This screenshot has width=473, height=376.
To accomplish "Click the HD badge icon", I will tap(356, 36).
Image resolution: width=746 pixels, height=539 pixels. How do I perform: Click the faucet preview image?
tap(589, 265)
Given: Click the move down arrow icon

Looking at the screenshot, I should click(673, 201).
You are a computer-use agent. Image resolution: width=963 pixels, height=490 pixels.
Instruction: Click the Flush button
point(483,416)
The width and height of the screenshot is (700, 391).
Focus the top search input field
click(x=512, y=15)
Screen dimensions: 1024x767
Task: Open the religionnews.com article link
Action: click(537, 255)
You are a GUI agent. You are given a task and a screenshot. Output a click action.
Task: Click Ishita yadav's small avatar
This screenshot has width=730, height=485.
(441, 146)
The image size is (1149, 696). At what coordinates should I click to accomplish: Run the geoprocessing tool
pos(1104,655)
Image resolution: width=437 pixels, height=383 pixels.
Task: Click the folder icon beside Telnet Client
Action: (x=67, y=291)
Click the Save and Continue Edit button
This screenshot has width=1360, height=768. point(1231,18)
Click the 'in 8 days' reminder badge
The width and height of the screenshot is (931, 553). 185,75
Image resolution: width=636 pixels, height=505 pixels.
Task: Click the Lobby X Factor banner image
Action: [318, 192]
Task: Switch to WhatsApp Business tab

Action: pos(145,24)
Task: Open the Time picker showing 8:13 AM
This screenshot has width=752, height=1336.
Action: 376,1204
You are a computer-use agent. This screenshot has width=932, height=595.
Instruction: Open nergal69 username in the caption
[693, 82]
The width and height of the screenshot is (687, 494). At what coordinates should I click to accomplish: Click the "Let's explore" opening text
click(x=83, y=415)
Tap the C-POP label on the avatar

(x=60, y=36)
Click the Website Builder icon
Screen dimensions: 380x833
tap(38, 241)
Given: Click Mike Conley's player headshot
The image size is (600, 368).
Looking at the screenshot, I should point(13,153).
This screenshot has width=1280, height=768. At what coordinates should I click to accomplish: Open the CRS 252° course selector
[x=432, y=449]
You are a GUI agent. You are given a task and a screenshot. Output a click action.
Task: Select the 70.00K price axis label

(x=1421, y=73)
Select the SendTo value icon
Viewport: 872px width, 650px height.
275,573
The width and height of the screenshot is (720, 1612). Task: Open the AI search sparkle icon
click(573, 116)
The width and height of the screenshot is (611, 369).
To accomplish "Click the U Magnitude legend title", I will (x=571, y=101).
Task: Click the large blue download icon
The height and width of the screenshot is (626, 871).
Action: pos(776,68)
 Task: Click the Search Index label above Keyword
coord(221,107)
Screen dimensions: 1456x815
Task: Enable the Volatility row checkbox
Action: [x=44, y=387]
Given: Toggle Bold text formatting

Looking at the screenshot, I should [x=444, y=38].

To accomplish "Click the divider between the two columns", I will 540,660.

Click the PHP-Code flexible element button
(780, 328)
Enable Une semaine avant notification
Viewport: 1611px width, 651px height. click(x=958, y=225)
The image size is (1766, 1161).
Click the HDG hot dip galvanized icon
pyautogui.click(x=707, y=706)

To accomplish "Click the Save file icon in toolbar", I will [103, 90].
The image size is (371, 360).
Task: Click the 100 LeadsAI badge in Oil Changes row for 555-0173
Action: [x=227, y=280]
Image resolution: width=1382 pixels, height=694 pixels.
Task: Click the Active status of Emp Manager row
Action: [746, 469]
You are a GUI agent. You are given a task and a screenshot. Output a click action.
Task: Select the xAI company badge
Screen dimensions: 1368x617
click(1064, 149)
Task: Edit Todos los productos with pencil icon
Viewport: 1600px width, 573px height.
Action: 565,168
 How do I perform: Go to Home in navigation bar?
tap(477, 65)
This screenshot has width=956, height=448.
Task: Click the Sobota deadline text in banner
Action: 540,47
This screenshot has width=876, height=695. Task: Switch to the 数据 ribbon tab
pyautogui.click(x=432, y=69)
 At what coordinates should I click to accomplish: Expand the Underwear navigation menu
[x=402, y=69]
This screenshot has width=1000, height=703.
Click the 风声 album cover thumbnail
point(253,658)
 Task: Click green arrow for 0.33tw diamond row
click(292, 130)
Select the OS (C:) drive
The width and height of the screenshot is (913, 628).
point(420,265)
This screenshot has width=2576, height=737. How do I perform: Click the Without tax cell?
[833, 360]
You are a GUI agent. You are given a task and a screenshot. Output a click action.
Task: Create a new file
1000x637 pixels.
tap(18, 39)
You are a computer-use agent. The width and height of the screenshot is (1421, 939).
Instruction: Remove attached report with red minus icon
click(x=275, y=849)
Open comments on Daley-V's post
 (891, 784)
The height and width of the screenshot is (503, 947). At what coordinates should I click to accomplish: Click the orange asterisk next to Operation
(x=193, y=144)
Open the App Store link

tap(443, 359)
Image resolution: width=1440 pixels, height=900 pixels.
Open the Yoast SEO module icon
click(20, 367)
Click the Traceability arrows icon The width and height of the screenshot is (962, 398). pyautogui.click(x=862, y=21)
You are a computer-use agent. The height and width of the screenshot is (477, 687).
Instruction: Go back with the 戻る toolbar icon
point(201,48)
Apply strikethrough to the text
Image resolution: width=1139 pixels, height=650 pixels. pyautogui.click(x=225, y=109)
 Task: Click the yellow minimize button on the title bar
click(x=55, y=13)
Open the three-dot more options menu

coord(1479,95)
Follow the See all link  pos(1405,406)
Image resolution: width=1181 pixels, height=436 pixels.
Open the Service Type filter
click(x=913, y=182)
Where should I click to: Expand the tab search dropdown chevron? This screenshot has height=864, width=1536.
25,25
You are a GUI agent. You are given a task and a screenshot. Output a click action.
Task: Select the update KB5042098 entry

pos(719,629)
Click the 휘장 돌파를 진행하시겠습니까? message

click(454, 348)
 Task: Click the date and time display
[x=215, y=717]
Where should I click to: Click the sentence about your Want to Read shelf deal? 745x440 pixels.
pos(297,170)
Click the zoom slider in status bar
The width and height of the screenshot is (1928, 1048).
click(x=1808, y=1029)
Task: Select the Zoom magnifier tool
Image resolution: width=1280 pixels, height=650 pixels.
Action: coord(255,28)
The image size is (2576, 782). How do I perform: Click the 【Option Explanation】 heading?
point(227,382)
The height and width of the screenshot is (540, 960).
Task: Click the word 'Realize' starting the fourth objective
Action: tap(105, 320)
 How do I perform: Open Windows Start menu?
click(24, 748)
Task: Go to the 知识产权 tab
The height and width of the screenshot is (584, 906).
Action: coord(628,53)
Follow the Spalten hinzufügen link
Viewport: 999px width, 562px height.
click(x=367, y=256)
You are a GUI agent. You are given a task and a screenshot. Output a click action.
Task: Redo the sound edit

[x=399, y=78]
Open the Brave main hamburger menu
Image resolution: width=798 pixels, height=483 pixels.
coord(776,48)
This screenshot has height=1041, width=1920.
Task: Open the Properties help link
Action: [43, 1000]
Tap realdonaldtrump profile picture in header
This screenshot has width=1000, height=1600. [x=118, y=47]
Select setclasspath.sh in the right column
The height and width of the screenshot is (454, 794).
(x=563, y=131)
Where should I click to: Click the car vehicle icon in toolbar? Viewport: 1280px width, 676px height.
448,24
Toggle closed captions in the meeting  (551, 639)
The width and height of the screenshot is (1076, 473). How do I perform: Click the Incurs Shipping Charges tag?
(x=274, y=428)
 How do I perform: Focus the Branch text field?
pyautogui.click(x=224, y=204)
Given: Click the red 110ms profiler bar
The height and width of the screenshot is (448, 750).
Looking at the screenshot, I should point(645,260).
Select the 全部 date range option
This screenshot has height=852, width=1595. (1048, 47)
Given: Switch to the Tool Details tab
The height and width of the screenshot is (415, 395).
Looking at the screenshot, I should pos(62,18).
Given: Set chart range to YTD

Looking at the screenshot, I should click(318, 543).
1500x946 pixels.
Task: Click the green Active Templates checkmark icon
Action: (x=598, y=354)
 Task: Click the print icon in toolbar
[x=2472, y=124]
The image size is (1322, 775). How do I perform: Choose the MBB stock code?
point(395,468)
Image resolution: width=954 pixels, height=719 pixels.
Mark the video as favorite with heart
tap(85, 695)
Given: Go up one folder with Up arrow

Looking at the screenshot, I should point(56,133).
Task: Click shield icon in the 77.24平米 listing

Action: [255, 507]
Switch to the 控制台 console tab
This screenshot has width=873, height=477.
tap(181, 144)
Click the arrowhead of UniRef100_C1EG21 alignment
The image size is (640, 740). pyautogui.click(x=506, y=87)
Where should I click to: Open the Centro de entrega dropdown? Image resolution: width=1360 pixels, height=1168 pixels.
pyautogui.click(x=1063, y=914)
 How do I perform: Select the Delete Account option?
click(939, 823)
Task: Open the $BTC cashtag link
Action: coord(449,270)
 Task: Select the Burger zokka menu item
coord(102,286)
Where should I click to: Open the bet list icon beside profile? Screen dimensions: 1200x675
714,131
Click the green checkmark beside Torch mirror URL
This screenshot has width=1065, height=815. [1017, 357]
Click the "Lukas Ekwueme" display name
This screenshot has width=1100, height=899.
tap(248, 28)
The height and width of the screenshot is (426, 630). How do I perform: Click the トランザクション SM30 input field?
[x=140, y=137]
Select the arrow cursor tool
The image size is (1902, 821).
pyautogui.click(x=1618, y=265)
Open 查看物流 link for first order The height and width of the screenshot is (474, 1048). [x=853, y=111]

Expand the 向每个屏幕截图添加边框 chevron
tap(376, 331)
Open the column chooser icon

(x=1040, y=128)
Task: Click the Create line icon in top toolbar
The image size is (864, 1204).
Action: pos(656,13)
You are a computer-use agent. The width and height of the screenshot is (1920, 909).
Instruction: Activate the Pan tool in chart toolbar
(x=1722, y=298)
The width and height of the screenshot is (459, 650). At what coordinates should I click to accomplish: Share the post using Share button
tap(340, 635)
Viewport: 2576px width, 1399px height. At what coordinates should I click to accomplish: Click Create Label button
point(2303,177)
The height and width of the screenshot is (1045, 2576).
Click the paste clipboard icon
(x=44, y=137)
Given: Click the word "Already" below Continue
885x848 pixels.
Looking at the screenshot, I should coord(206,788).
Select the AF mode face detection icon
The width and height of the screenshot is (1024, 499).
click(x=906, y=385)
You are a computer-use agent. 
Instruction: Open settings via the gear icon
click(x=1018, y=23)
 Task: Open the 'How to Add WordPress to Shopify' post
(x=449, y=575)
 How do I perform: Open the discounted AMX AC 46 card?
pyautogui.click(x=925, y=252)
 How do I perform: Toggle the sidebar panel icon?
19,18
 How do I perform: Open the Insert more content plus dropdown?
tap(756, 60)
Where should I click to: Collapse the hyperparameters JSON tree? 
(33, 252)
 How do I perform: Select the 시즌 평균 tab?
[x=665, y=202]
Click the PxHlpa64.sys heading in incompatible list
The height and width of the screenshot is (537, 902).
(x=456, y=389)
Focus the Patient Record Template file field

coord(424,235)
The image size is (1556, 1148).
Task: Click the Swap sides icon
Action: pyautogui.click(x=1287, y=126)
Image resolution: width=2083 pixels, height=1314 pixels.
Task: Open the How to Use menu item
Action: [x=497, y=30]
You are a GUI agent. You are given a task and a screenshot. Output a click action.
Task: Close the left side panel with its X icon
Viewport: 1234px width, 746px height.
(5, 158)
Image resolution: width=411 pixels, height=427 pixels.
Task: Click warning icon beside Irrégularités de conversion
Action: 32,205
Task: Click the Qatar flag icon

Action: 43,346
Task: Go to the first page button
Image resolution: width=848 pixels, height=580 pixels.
########
__About this task__. Within the material above, copy exactly the lines from the line that holds "Expand the 向每个屏幕截图添加边框 chevron" up to and including the line that holds "Task: Go to the first page button".

__Output for this exercise__.
Expand the 向每个屏幕截图添加边框 chevron
tap(376, 331)
Open the column chooser icon

(x=1040, y=128)
Task: Click the Create line icon in top toolbar
The image size is (864, 1204).
Action: pos(656,13)
You are a computer-use agent. The width and height of the screenshot is (1920, 909).
Instruction: Activate the Pan tool in chart toolbar
(x=1722, y=298)
The width and height of the screenshot is (459, 650). At what coordinates should I click to accomplish: Share the post using Share button
tap(340, 635)
Viewport: 2576px width, 1399px height. At what coordinates should I click to accomplish: Click Create Label button
point(2303,177)
The height and width of the screenshot is (1045, 2576).
Click the paste clipboard icon
(x=44, y=137)
Given: Click the word "Already" below Continue
885x848 pixels.
Looking at the screenshot, I should coord(206,788).
Select the AF mode face detection icon
The width and height of the screenshot is (1024, 499).
click(x=906, y=385)
You are a computer-use agent. 
Instruction: Open settings via the gear icon
click(x=1018, y=23)
 Task: Open the 'How to Add WordPress to Shopify' post
(x=449, y=575)
 How do I perform: Open the discounted AMX AC 46 card?
pyautogui.click(x=925, y=252)
 How do I perform: Toggle the sidebar panel icon?
19,18
 How do I perform: Open the Insert more content plus dropdown?
tap(756, 60)
Where should I click to: Collapse the hyperparameters JSON tree? 
(33, 252)
 How do I perform: Select the 시즌 평균 tab?
[x=665, y=202]
Click the PxHlpa64.sys heading in incompatible list
The height and width of the screenshot is (537, 902).
(x=456, y=389)
Focus the Patient Record Template file field

coord(424,235)
The image size is (1556, 1148).
Task: Click the Swap sides icon
Action: pyautogui.click(x=1287, y=126)
Image resolution: width=2083 pixels, height=1314 pixels.
Task: Open the How to Use menu item
Action: [x=497, y=30]
You are a GUI agent. You are given a task and a screenshot. Output a click action.
Task: Close the left side panel with its X icon
Viewport: 1234px width, 746px height.
(5, 158)
Image resolution: width=411 pixels, height=427 pixels.
Task: Click warning icon beside Irrégularités de conversion
Action: 32,205
Task: Click the Qatar flag icon

Action: 43,346
Task: Go to the first page button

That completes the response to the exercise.